Essa conquista representa um marco na valorização e respeito às mulheres e famílias que enfrentam perdas de bebês na gestação, parto, pós-parto e primeiros dias de vida, promovendo uma abordagem mais humana e sensível por parte dos serviços de saúde em todo o país. A lei é o reconhecimento jurídico do luto, legitima o sofrimento, favorecendo processos mais saudáveis e prevenindo o risco de patologização ou cronificação do sofrimento, pois a possibilidade de expressar a dor, realizar rituais de despedida e ser acompanhado por profissionais capacitados contribui para que os pais e familiares possam elaborar simbolicamente a ausência e reconstruir a vida. A lei reforça a necessidade da proteção social a famílias vulnerabilizadas por essa vivência, frequentemente atravessada por sentimentos de culpa, isolamento e estigmatização.

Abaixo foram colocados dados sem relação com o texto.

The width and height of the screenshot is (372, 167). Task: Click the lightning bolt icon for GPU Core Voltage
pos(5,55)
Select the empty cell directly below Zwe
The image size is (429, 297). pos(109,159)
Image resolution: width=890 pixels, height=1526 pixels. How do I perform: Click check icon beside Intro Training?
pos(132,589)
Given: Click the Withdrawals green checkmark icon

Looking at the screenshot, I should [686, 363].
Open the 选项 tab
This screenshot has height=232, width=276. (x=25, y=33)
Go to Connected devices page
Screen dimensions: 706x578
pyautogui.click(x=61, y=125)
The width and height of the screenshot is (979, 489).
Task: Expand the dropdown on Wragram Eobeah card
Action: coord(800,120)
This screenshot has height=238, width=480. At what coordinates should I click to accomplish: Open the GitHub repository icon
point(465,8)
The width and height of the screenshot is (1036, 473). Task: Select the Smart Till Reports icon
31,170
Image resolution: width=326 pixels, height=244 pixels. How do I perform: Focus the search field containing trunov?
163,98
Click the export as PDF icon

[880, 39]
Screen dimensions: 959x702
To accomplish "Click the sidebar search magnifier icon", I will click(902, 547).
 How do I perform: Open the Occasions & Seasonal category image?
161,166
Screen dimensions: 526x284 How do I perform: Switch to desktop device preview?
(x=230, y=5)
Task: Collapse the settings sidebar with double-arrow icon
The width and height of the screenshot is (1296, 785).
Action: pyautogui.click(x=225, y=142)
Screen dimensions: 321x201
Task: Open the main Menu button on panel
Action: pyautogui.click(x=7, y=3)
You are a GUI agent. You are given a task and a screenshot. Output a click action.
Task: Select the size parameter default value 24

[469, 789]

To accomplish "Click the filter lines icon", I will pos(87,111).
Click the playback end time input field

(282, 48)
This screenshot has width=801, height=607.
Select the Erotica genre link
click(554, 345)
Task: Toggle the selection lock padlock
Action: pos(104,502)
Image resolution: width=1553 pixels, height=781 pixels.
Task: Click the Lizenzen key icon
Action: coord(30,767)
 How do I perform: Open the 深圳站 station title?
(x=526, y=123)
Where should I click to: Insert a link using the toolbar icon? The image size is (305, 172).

Além disso, possibilita o acesso a serviços que oferecem apoio psicossocial, rompendo com a invisibilidade histórica do luto parental e promovendo dignidade, acolhimento e fortalecimento de vínculos familiares.
A legislação final da Lei 15.139, que institui a Política Nacional de Humanização do Luto Materno e Parental, estabelece:
- acompanhamento psicológico após a alta hospitalar para pais e familiares;
- estabelecer protocolos de comunicação e troca de informações entre as equipes de saúde;
- ofertar acomodação em ala separada das demais parturientes cujo feto ou bebê tenha sido diagnosticado com síndrome ou anomalia grave e possivelmente fatal e que o bebê esteja em óbito;
- assegurar a participação, durante o parto do natimorto, de acompanhante escolhido pela mãe;
- realizar o registro de óbito em prontuário;
- viabilizar espaço adequado e momento oportuno aos familiares para que possam se despedir do bebê;
- oferecer assistência social nos trâmites legais relacionados;
- garantir, caso solicitada pela família, a coleta de forma protocolar de lembranças do bebê;
- expedir declaração com a data e o local do parto, o nome escolhido pelos pais para o natimorto e, se possível, o registro de sua impressão plantar e digital;
- possibilitar a decisão de sepultar ou cremar o natimorto, desde que não haja óbice, bem como a escolha sobre a realização ou não de rituais fúnebres;
- A perda gestacional, o óbito fetal e o óbito neonatal não motivam a recusa do recebimento da doação de leite;
- As mulheres com perdas gestacionais têm direito a exames para investigar a causa, acompanhamento psicológico e cuidado específico em uma futura gestação.
- É instituído o mês de outubro como o Mês do Luto Gestacional, Neonatal e Infantil no Brasil;
- É vedado dar destinação ao natimorto de forma não condizente com a dignidade da pessoa humana, admitidas a cremação ou a incineração somente após a autorização da família;
- ofertar atividades de formação, de capacitação e de educação permanente aos seus trabalhadores na temática da Política Nacional de Humanização do Luto Materno e Parental.